What is required:
Pull out from the material below all lines with "badge".
▬▬▬▬▬▬
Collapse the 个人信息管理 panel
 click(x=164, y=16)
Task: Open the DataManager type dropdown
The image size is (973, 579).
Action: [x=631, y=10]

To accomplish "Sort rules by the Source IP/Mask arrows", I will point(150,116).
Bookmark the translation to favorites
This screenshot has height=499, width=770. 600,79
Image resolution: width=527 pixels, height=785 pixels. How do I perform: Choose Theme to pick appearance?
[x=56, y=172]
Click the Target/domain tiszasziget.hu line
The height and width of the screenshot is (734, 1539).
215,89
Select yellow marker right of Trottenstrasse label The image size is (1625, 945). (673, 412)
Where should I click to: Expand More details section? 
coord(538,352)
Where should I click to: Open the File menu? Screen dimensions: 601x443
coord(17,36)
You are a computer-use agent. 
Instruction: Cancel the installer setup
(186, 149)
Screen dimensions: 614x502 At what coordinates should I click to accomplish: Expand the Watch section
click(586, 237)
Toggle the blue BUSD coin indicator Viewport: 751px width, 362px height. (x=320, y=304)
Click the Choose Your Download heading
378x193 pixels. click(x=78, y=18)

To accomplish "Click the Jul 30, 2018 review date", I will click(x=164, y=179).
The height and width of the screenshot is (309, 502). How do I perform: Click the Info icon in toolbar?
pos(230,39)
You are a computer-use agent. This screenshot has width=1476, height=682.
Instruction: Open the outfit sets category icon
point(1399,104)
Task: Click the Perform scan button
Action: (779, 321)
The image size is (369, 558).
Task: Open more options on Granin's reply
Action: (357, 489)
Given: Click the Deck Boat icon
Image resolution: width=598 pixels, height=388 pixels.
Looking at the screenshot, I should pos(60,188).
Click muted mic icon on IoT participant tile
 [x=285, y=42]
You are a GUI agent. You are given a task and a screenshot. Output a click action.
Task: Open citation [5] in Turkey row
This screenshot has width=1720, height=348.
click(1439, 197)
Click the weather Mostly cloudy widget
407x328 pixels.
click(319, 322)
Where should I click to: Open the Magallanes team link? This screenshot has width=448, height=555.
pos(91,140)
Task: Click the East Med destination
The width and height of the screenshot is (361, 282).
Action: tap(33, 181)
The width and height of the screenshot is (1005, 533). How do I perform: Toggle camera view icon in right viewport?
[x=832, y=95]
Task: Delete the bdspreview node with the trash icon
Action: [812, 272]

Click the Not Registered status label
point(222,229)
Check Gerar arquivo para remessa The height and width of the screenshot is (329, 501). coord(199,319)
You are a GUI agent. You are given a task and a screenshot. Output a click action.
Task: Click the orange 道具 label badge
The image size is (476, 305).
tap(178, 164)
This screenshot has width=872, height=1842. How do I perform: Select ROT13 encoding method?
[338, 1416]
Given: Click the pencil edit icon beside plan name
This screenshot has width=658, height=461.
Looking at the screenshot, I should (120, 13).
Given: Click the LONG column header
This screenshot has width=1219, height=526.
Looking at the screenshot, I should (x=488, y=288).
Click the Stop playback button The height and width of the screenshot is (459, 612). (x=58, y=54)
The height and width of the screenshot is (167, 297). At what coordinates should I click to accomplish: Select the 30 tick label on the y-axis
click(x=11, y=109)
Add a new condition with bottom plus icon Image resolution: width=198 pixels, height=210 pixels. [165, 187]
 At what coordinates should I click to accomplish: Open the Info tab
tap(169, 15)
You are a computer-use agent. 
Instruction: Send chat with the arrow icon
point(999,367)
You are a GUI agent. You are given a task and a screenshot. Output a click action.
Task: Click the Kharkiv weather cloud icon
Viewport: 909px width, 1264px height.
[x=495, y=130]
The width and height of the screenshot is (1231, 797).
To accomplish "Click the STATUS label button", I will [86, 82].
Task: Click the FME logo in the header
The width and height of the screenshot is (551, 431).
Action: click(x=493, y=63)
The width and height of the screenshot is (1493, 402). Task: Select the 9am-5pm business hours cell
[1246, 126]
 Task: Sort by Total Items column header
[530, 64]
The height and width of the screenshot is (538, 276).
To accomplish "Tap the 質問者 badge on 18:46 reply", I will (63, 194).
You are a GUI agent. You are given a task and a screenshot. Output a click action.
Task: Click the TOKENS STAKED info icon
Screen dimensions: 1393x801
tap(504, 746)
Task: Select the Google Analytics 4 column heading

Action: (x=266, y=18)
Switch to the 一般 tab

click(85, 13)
▬▬▬▬▬▬
Exercise result:
Task: Click the orange 道具 label badge
To accomplish "Tap the 質問者 badge on 18:46 reply", I will (63, 194).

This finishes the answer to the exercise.